[[ Source records open ]]
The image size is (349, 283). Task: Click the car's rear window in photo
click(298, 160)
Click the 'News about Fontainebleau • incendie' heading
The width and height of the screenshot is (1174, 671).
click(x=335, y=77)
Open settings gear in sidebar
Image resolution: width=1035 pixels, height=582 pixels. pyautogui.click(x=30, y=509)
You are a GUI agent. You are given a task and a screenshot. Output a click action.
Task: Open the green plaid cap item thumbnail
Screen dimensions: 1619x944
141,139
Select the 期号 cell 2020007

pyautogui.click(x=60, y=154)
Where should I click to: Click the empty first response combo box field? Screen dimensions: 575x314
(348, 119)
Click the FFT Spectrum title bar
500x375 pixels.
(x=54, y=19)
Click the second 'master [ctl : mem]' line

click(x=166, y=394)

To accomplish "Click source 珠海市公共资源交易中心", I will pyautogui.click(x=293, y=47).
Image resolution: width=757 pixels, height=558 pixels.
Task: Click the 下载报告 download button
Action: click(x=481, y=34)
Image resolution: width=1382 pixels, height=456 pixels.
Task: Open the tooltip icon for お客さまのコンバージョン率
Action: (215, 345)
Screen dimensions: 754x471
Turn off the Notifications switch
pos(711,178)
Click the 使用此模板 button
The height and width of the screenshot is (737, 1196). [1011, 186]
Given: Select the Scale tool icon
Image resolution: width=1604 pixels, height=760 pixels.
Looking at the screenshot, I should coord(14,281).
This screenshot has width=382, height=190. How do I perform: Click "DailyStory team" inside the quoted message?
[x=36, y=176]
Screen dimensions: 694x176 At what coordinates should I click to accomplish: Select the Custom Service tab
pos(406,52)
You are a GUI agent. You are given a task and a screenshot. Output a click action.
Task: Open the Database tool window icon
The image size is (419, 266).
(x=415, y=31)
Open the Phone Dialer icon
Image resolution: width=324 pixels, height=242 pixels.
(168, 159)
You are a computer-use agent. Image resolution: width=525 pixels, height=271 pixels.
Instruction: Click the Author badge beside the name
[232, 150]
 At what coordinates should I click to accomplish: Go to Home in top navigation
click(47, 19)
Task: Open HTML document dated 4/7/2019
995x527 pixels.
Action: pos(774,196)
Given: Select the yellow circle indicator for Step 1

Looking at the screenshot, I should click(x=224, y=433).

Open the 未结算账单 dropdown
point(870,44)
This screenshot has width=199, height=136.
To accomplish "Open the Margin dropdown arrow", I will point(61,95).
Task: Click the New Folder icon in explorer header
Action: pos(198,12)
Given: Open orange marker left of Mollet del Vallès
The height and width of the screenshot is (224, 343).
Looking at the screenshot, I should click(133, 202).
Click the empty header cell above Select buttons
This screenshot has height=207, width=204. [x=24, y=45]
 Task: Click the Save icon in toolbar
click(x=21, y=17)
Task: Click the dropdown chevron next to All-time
[[ Source records closed ]]
Activity:
Could you set down, word for word, only the lines above from the line with "This screenshot has width=199, height=136." to the line with "Given: Open orange", including both?

Solution to the exercise:
This screenshot has width=199, height=136.
To accomplish "Open the Margin dropdown arrow", I will point(61,95).
Task: Click the New Folder icon in explorer header
Action: pos(198,12)
Given: Open orange marker left of Mollet del Vallès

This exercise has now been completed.